L'armée russe a entamé vendredi le retrait de ses troupes massées depuis des semaines près de l'Ukraine, un déploiement qui avait provoqué un regain de tensions avec l'Occident et des craintes d'une attaque contre Kiev.

Présent jeudi à des exercices en Crimée impliquant 10.000 hommes, le ministre de la Défense Sergueï Choïgou avait annoncé le retrait à compter du 23 avril et jusqu'au 1er mai des dizaines de milliers de troupes déployées en Crimée, dans le sud et dans l'ouest de la Russie, pour ce qu'il avait qualifié d'exercices surprise pour vérifier l'état de préparation des forces russes. La présence de ce grand nombre de soldats -- 100.000 selon l'UE -- près de l'Ukraine, qui combat depuis 2014 des séparatistes prorusses dans l'est du pays, a alimenté les tensions entre Moscou, Kiev et les Occidentaux ces dernières semaines.
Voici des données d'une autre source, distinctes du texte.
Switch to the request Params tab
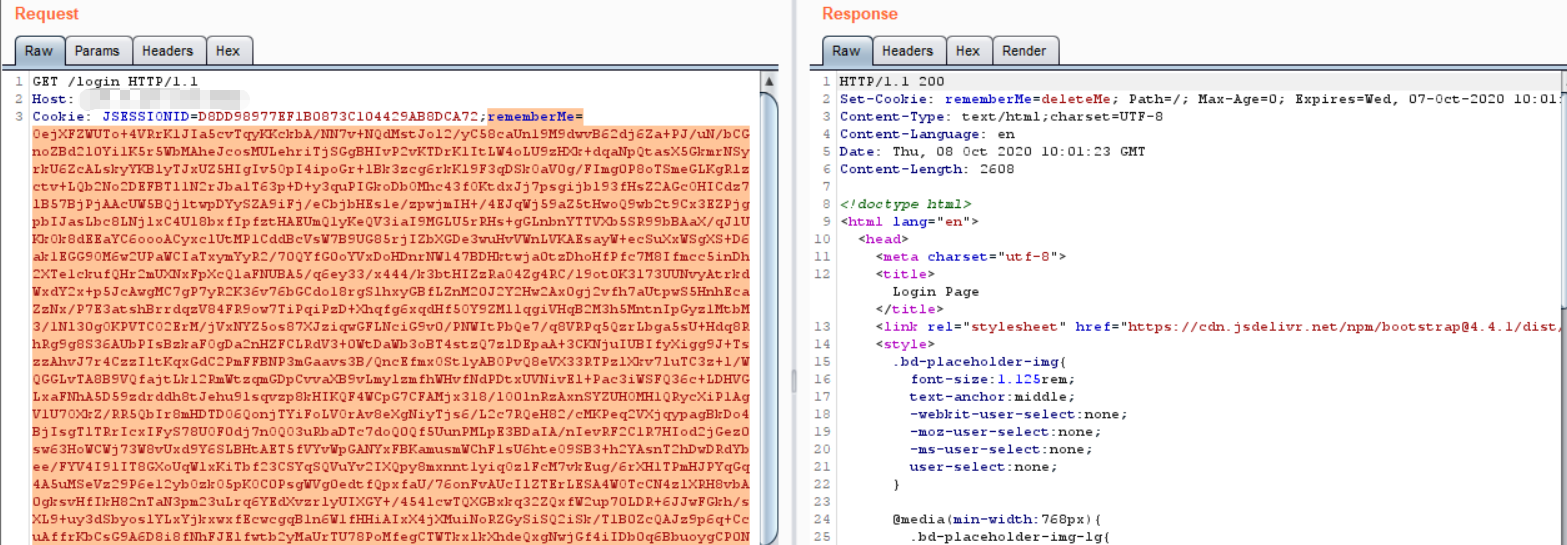Screen dimensions: 1567x545 (97, 51)
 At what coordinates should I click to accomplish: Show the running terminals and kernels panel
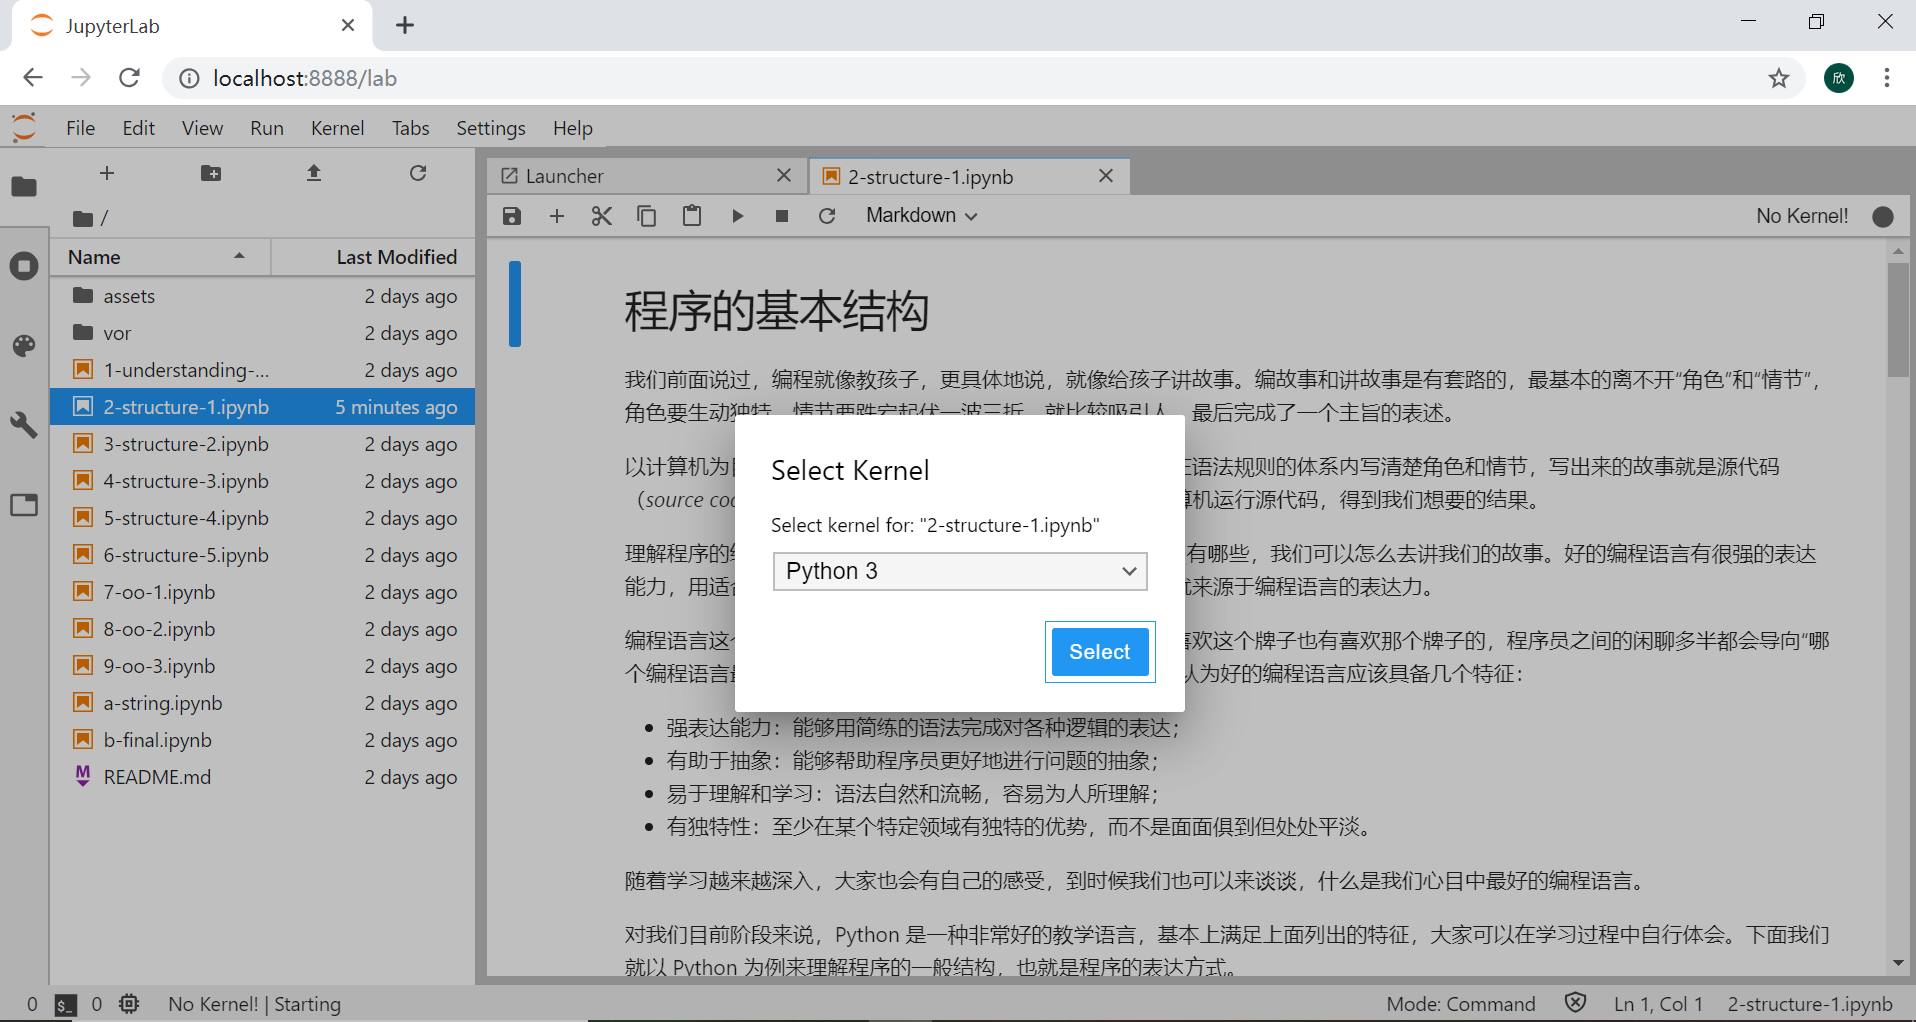[x=24, y=265]
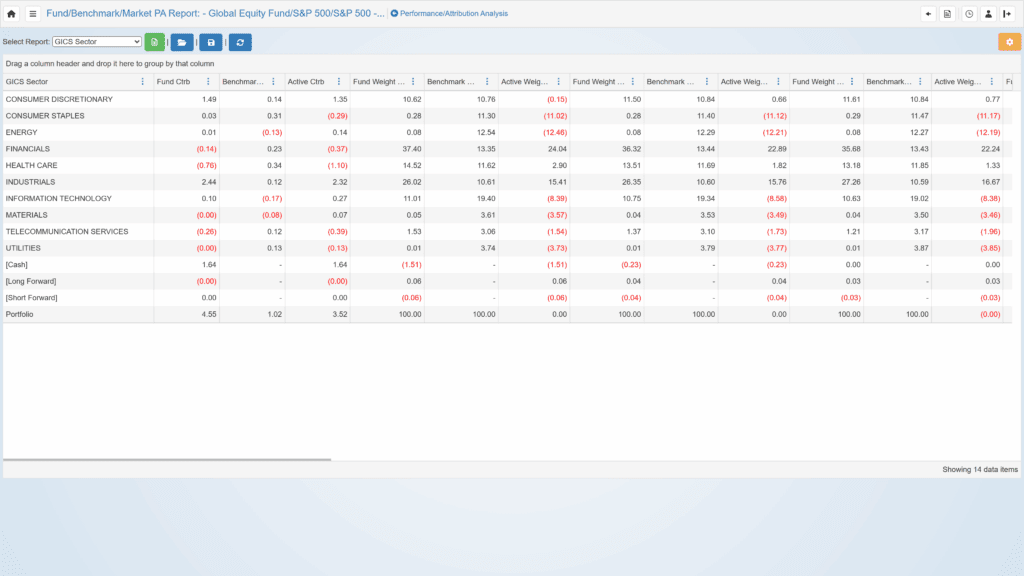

Kiev soupçonnait Moscou de préparer une invasion en provoquant par exemple un casus belli dans l'est ukrainien. La Russie a démenti, assurant que ses manoeuvres n'étaient pas menaçantes mais une réponse à des exercices de l'Otan en Europe et à des provocations ukrainiennes. Le déploiement russe a été l'occasion pour Moscou de montrer ses muscles dès les premiers mois de l'administration de Joe Biden, lançant ces opérations juste après que ce dernier a qualifié Vladimir Poutine de "tueur".

Désormais, les deux capitales discutent d'un éventuel sommet cet été dans un pays neutre, sur proposition de Washington. Selon l'analyste Mark Galeotti, dans ce contexte "le Kremlin considère probablement qu'il lui a forcé la main".

Les tensions restent néanmoins très vives, comme en ont témoigné le récent échange de sanctions et les expulsions réciproques de diplomates.